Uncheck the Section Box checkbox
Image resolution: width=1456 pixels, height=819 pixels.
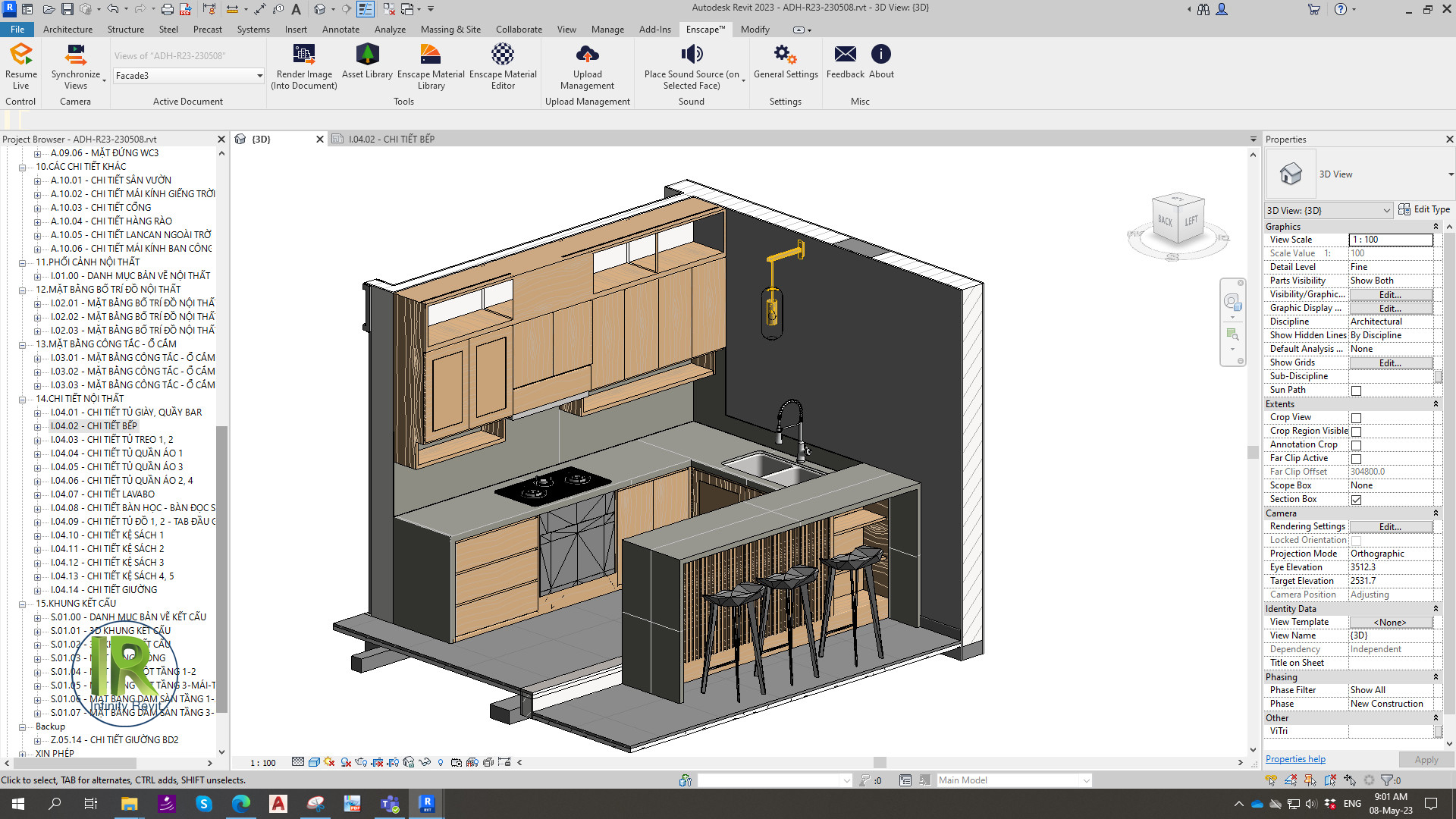(x=1356, y=500)
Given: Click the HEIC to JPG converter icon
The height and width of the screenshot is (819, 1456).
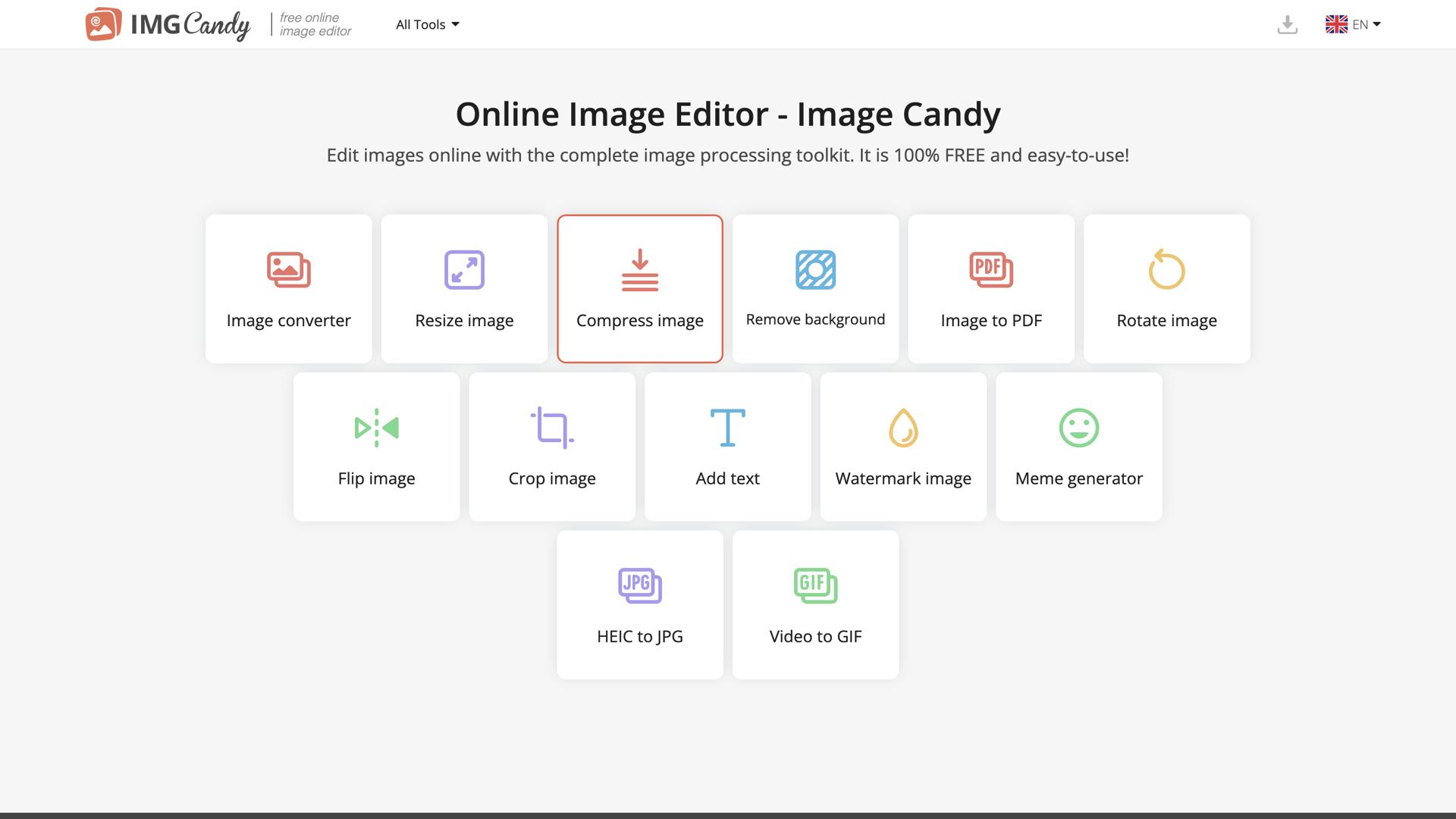Looking at the screenshot, I should tap(639, 585).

Required action:
What you print must match the entries exactly, except that no pictures appear.

Response:
Uncheck the Section Box checkbox
Image resolution: width=1456 pixels, height=819 pixels.
(x=1356, y=500)
Given: Click the HEIC to JPG converter icon
The height and width of the screenshot is (819, 1456).
Looking at the screenshot, I should tap(639, 585).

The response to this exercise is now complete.